Alt-Space brings up the window command menu, which allows you to move or resize windows with the arrow keys. Very few people seem to know about or use these features, which can cut way down on mouse usage.
Use Alt-F4 to close an application
You can get to any program on your Start Menu by hitting the WinKey and using your arrow keysMicrosoft lists some general Windows shortcuts here.
The Windows Key can do so much it really demands its own post. Luckily Jeff already took care of that - see his Celebration of the Windows Key on Coding Horror.
Right clicking can make you want to reach for your mouse. Instead, use the Context Menu Key to right-click
on standard Windows keyboards. You can use Shift-F10 if it's not available
Use a utility that allows you to copy a file's full path to the
clipboard. I like ClipPath. Julie
Lerman has a
good list of them here. It's a simple little chore I find myself doing all
the time, and ClipPath cuts down on mousing and keystrokes.

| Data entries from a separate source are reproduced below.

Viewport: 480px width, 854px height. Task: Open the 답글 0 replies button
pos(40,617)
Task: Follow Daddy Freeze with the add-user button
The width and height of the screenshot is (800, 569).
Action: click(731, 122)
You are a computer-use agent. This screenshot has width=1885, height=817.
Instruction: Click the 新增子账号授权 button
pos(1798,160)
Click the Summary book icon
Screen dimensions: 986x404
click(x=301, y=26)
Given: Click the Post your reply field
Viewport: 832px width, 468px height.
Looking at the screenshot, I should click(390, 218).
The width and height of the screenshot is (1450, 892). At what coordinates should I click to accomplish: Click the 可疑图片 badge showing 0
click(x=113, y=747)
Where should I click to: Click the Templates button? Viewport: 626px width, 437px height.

The Alt Key is your friend
Some applications show accelerator keys undelined by default, others hide them until you hit the Alt key.
Example - in most applications, Alt-F X will exit an application. Look around!
MouseKeys (built into Windows) allows you to move and click the mouse using the number keys. You can enable it by pressing Alt-Left Shift-NumLock. You can change the settings (such as how fast it moves) via the Accessibility control panel widget, which you can launch directly with Start / Run / Access.cpl.
Find shortcuts for applications you use the most
Outlook / Office - Outlook 2003 has keyboard shortcuts for just about everything you'd want to do. The Go Menu (Alt-G) lists the major areas with their shortcuts (Ctrl-2 = calendar, etc.). Office 12 enhances the keyboard sortcuts by making them a lot more obvious, using the same shortcut overlay UI technique Hit-A-Hint does.
Visual Studio - Again, Jeff's got us covered with a nice
rundown of keyboard shortcuts for Visual
SQL Server 2000 Query Analyzer - See the nice list of Query Analyzer shortcuts on OdeToCode. I bet I'm in the minority here, but I always liked the Query Analyzer UI, especially because the the keyboard shortcuts were so comprehensive.
Windows Media Player - Windows Media Player 11 and I aren't really on speaking terms at the moment, but that's the subject of another post. The only way I've found to go from Now Playing to Library view involves hitting the Tab key 16 times. I'm sure there's a better way, but the fact that it's pretty well hidden is unfortunate. Another example - you can play at half speed, normal, and double speed, but in order to do anything else you're camping on the tab key. There are shortcuts to get around in Library mode (Ctrl-7, 8, and 9, Ctrl-E for search). The Media Player site has a list of shortcuts (for WMP 10); it's okay, but I can't picture using WMP without a mouse.
Got any tips you'd like to pass along?